Do this: Pick out every line of the records below that contains the string "location", matching case exactly.

Material for this exercise:
..............................
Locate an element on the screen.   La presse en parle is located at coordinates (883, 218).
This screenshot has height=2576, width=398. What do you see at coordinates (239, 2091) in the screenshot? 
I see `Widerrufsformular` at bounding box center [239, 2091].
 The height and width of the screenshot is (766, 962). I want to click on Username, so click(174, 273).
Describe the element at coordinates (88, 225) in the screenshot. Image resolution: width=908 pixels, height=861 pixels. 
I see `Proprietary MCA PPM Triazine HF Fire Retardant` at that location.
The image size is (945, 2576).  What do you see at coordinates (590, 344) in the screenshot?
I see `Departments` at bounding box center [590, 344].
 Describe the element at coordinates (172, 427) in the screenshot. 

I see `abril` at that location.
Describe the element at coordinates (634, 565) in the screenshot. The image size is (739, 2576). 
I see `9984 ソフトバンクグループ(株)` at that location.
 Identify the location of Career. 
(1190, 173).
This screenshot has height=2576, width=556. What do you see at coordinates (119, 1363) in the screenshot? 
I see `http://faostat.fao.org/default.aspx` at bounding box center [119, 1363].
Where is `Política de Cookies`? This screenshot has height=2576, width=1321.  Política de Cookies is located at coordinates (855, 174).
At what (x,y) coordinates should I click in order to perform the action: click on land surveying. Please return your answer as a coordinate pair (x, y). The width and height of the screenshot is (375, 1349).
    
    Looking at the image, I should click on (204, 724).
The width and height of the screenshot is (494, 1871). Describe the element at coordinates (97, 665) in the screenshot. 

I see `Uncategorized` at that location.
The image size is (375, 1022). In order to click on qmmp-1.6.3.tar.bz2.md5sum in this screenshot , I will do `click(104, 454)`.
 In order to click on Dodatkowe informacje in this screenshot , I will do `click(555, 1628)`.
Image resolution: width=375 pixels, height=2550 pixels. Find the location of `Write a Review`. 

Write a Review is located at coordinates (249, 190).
..............................
Output:
I see `Proprietary MCA PPM Triazine HF Fire Retardant` at that location.
I see `abril` at that location.
I see `9984 ソフトバンクグループ(株)` at that location.
 Identify the location of Career. 
I see `Uncategorized` at that location.
Image resolution: width=375 pixels, height=2550 pixels. Find the location of `Write a Review`. 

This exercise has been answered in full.